## Prompt
Please swap "click action" for "tap action" in everything from the line containing "Pick the label" down to the end of the records, leaving all else unchanged and the pictures out of your answer.

## Provided data

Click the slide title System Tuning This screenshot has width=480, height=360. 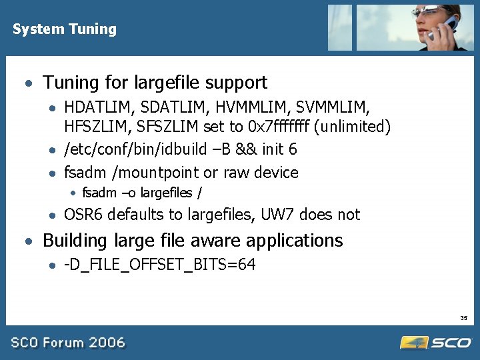64,29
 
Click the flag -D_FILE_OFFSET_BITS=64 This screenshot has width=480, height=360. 159,265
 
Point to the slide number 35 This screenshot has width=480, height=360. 463,317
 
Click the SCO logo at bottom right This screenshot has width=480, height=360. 436,343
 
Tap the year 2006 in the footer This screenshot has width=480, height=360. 107,343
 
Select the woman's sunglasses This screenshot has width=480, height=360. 427,13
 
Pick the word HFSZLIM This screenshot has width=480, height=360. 95,127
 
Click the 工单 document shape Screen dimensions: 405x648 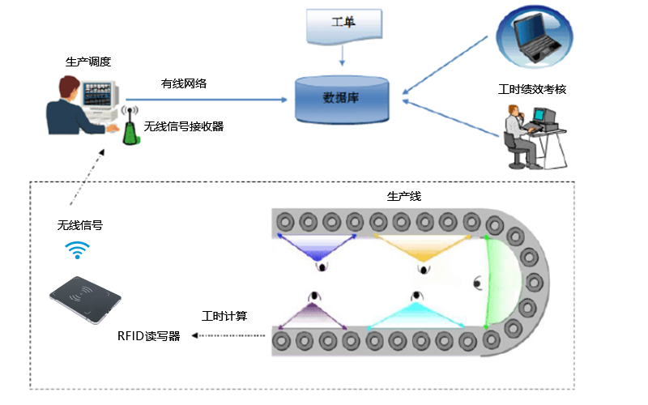343,24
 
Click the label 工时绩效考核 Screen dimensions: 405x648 532,89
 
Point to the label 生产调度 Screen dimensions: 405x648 87,62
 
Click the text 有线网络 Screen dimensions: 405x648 184,83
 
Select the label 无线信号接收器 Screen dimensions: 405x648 184,126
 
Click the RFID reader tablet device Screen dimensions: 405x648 87,301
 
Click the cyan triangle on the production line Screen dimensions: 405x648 420,315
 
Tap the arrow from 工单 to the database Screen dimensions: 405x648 343,55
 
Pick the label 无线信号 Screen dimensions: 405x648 80,225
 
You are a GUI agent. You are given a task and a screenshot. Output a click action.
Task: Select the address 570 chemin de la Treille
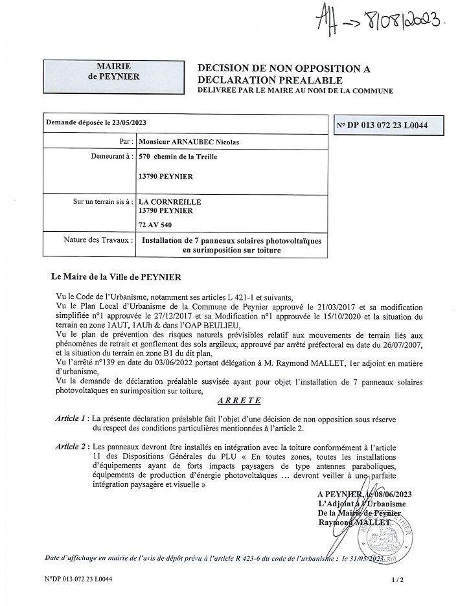click(178, 157)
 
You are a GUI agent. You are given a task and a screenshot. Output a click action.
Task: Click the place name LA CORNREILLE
click(169, 201)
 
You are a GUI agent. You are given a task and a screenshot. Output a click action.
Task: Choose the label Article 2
click(71, 447)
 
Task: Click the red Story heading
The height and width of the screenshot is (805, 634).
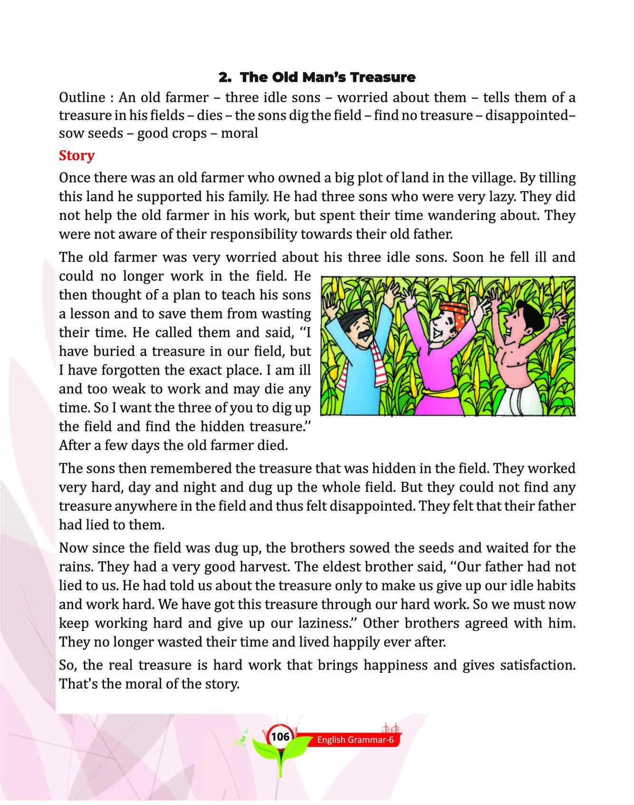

## Exercise solution
Pick the label 无线信号 Screen dimensions: 405x648 80,225
 
You are a GUI agent. You are given a task and a screenshot. Output a tap action.
Task: Select the address 570 chemin de la Treille
click(178, 157)
 
You are a GUI agent. You are given a task and a screenshot. Output a tap action.
Task: Click the place name LA CORNREILLE
click(169, 201)
 
You are a GUI agent. You are given a task and a screenshot. Output a tap action.
Task: Choose the label Article 2
click(71, 447)
 
Task: Click the red Story heading
The height and width of the screenshot is (805, 634).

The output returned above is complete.